4. Conclusions and Discussions

In this article, we assess whether the impacts of policy uncertainty shocks have changed over time. Using a Time-Varying Parameter Vector Autoregression (TVP-VAR), we find that uncertainty impacts are dynamic in nature. To be specific, the empirical analysis suggests that uncertainty impacts on output were largest during the COVID-19 recession compared to previous contractions.
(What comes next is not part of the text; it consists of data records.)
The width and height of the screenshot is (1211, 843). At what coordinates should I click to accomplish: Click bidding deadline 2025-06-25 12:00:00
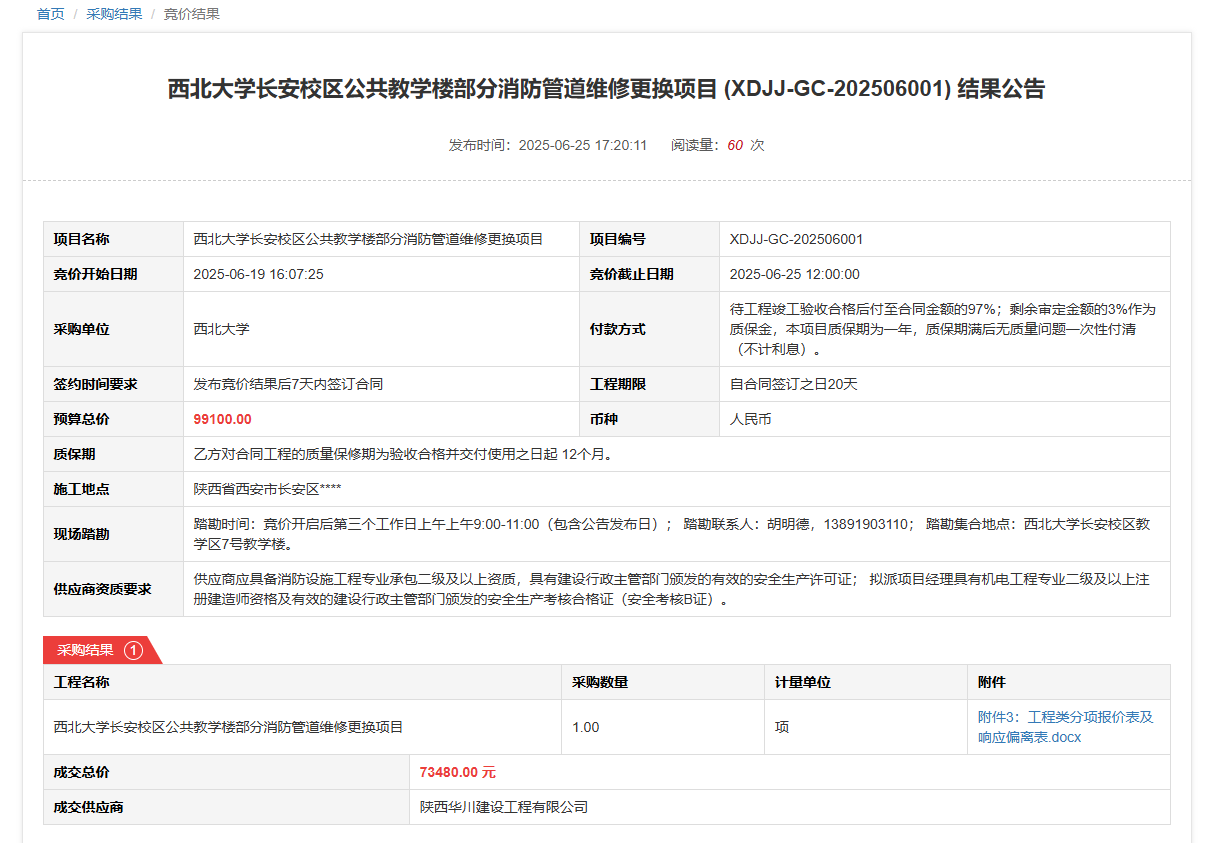794,274
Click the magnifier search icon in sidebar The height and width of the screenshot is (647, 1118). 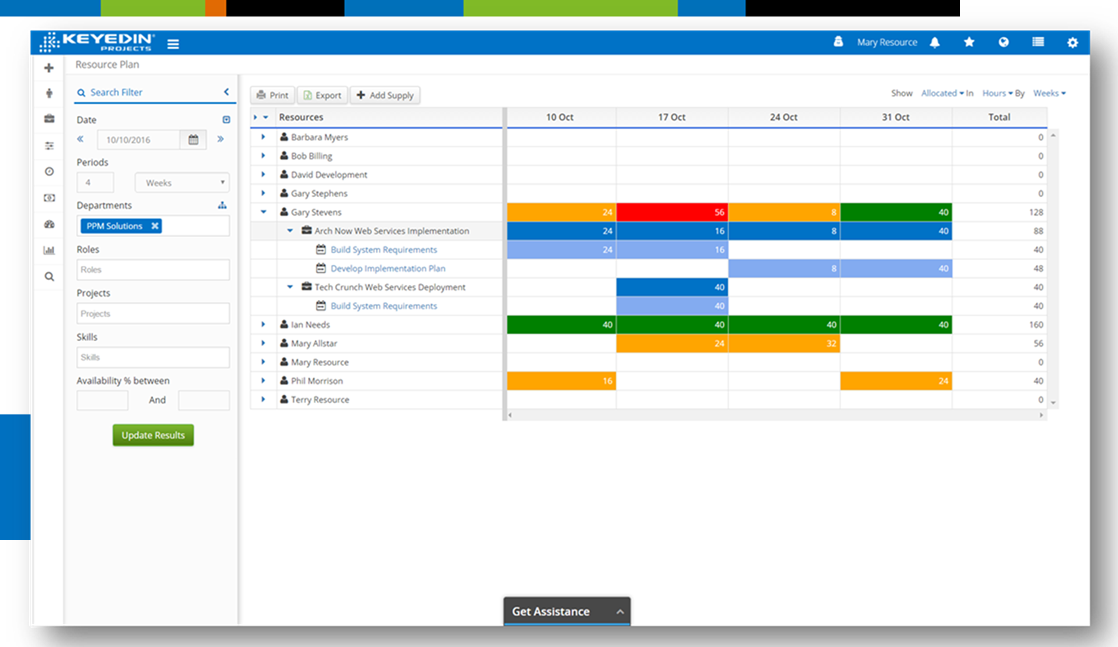[x=49, y=276]
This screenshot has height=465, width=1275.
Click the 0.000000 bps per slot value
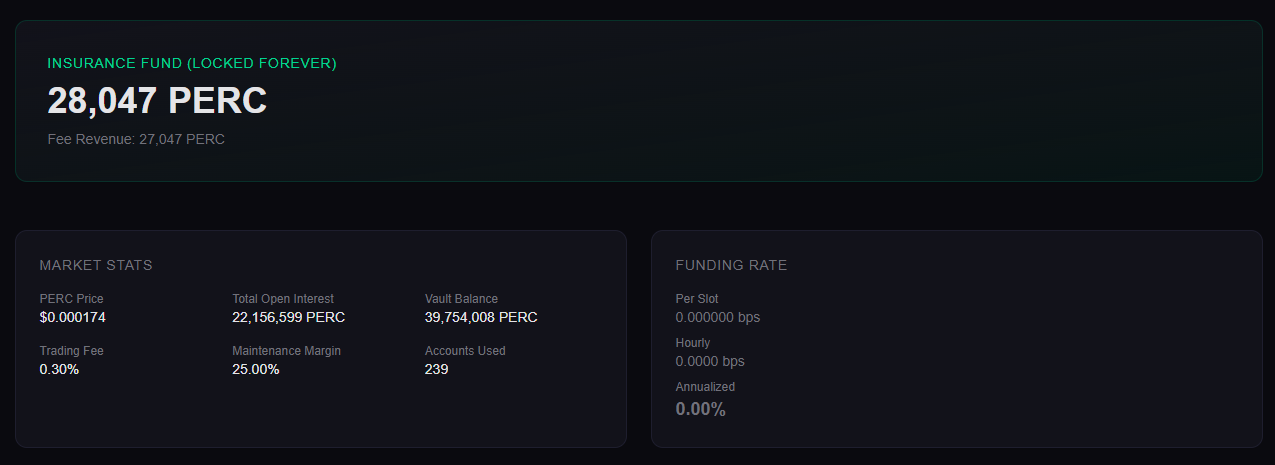717,317
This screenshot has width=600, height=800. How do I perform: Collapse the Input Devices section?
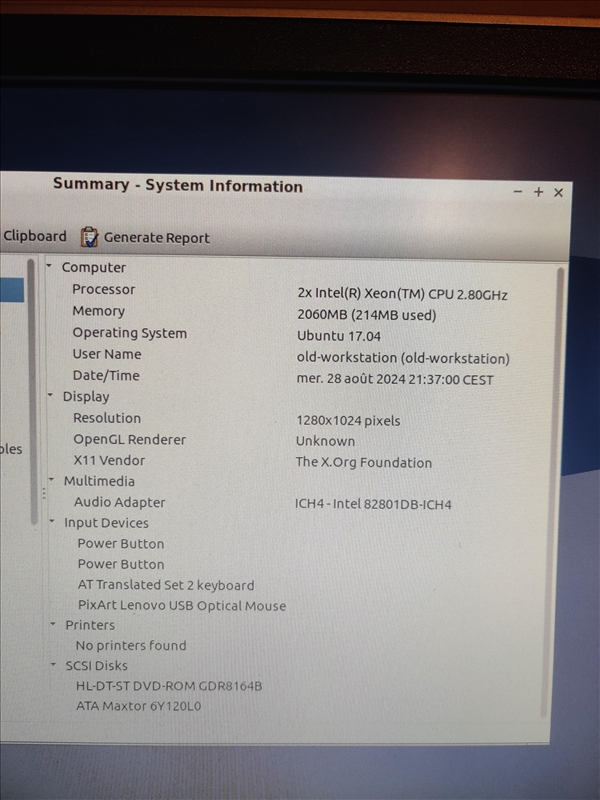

However, financial variables such as stock prices suffered the largest uncertainty impacts during the dot com bust of the late 1990s followed by that of the stock market rout in 2008/09. We use a nonlinear DSGE model framework to study possible factors behind the dynamic nature of uncertainty shocks. The model analysis suggests that rigidities in wage and price play a significant role in changing uncertainty propagation. Furthermore, we find that any change in the weight given to inflation by the Federal Reserve on monetary policy rules affects the extent of uncertainty propagation. Finally, we study the impacts of uncertainty during the COVID-19 recession by introducing the average inflation targeting rule in the DSGE model. Such an extension in the baseline model mimicks the elevated uncertainty impacts on macroeconomic and financial variables observed in our empirical model. These findings suggest that uncertainty propagation depends upon monetary policy, inflation dynamics and the state of the economy.